EXERCISES TO COMPLETE »
1. Write out the passage of the Whitby biography below between "Having returned from" and "(DPH) in 1924.", inclusive, keeping every word and punctuation mark unchanged.
2. Continue the Whitby biography below, beginning right after its final sentence.

SUPPLIED TEXT »
*****

British haematologist (1895–1956)

Brigadier Sir Lionel Ernest Howard Whitby, CVO, MC (8 May 1895 – 24 November 1956) was a British haematologist, British Army officer and academic. He served as Regius Professor of Physic at the University of Cambridge from 1945 to 1956, Master of Downing College, Cambridge from 1947 to 1956, and Vice-Chancellor of the University of Cambridge from 1951 to 1953.

==Early life==
Whitby was born on 8 May 1895 in Yeovil, Somerset. He was the second of three sons born to Benjamin Whitby and his wife, Jane Elizabeth Whitby (née Milborne). He was educated at King's College, a private school in Taunton, Somerset, and at Bromsgrove School, an independent school in Bromsgrove, Worcestershire. In 1914, having completed his schooling, he was awarded a senior open scholarship to attend Downing College, Cambridge. However, he did not immediately take up his place at the University of Cambridge, and instead enlisted in the military at the start of World War I.

Having returned from military service as a decorated but disabled officer, he returned to studies. In October 1918, he took up his scholarship and matriculated into Downing College, Cambridge, to study medicine. After completing his theoretical studies he moved to Middlesex Hospital in London to complete his training. He was awarded the Freeman Scholarship and the Leopold Hudson Prize in 1922, and the Hetley Clinical Prize in 1923. In 1923, he graduated Bachelor of Medicine, Bachelor of Surgery (MB BChir). He was awarded a Diploma of Public Health (DPH) in 1924.

*****

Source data
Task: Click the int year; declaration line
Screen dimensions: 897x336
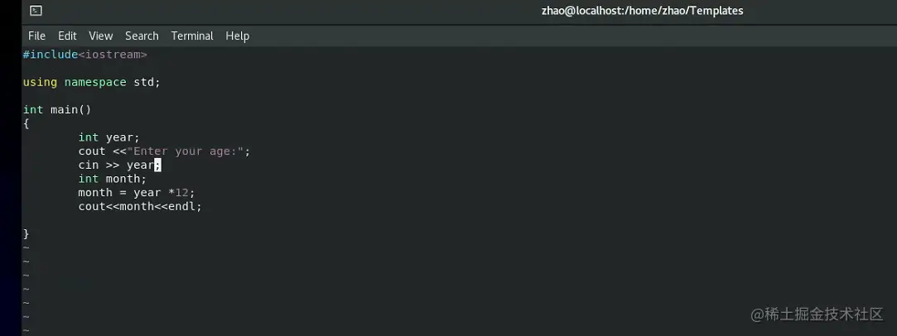Action: coord(109,137)
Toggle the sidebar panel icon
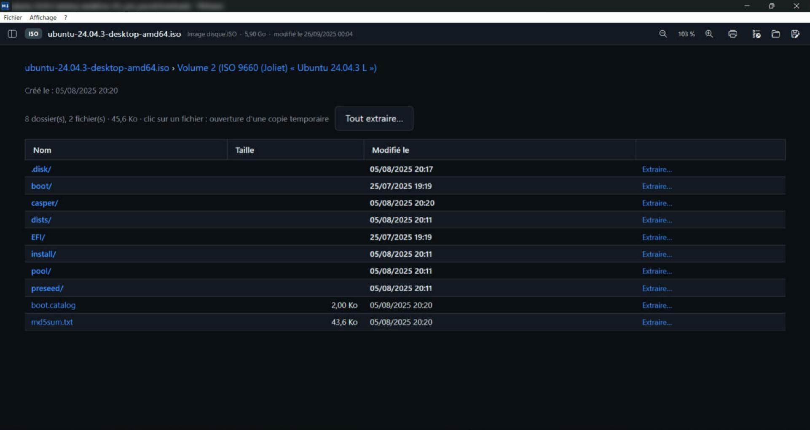Screen dimensions: 810x430 coord(12,34)
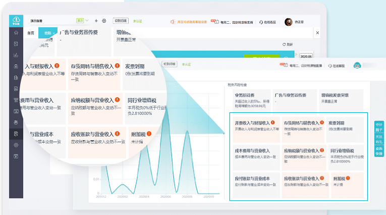The width and height of the screenshot is (386, 215).
Task: Click the settings gear icon in sidebar
Action: [x=16, y=145]
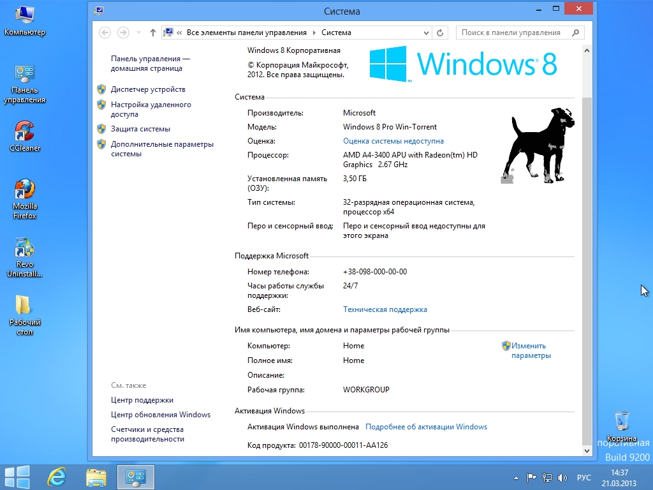653x490 pixels.
Task: Expand breadcrumb arrow after control panel items
Action: pyautogui.click(x=312, y=33)
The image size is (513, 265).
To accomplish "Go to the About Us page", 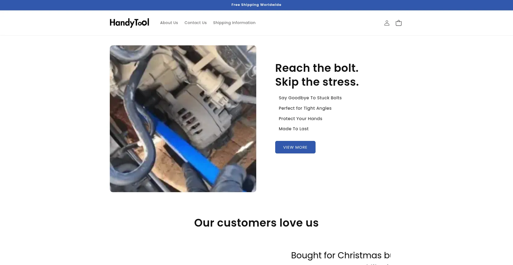I will pyautogui.click(x=169, y=23).

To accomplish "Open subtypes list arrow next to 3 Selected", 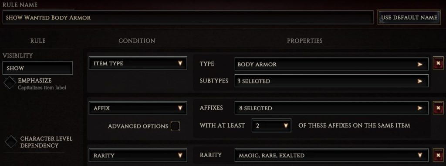I will pos(420,81).
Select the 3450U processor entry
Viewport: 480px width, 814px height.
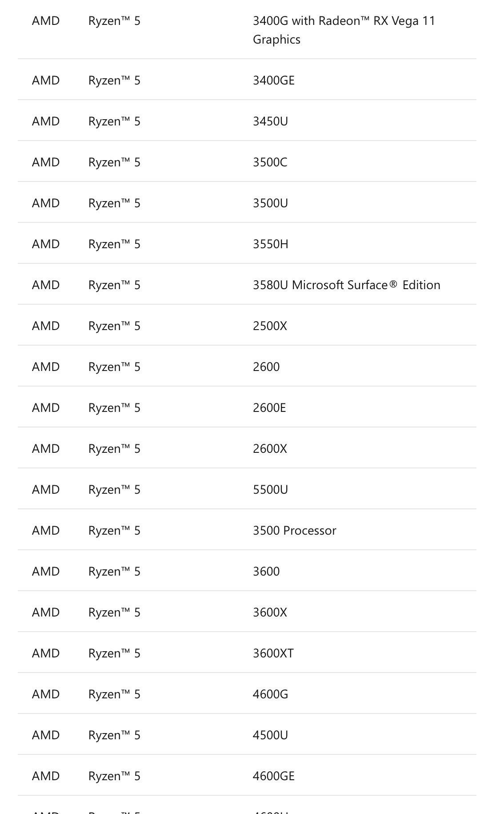(270, 121)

*****

RESPONSES »
1.
Having returned from military service as a decorated but disabled officer, he returned to studies. In October 1918, he took up his scholarship and matriculated into Downing College, Cambridge, to study medicine. After completing his theoretical studies he moved to Middlesex Hospital in London to complete his training. He was awarded the Freeman Scholarship and the Leopold Hudson Prize in 1922, and the Hetley Clinical Prize in 1923. In 1923, he graduated Bachelor of Medicine, Bachelor of Surgery (MB BChir). He was awarded a Diploma of Public Health (DPH) in 1924.

2.
==Career==

===World War I military service===
Rather than take up his place at the University of Cambridge, with the outbreak of World War I, Whitby joined the Royal Fusiliers, British Army, as a private. On 16 May 1915, he was commissioned into the 3rd Battalion, Royal West Kent Regiment, as a second lieutenant (on probation). He trained and served as a machine gun officer. In October 1915, his commission and rank were confirmed. On 1 December 1916, he was made a temporary lieutenant. On 1 July 1917, his promotion to lieutenant was confirmed. On 10 October 1917, while attached to the Machine Gun Corps, he was made an acting captain to command a company. On 19 February 1918, while attached to the Machine Gun Corps, he was further promoted to acting major

During World War I, he saw active service in the Serbian Campaign, in the Gallipoli campaign, at the Macedonian front, and at the Western Front. In 1917, he fought at the Battle of Passchendaele and was awarded the Military Cross (MC) for gallantry during the battle.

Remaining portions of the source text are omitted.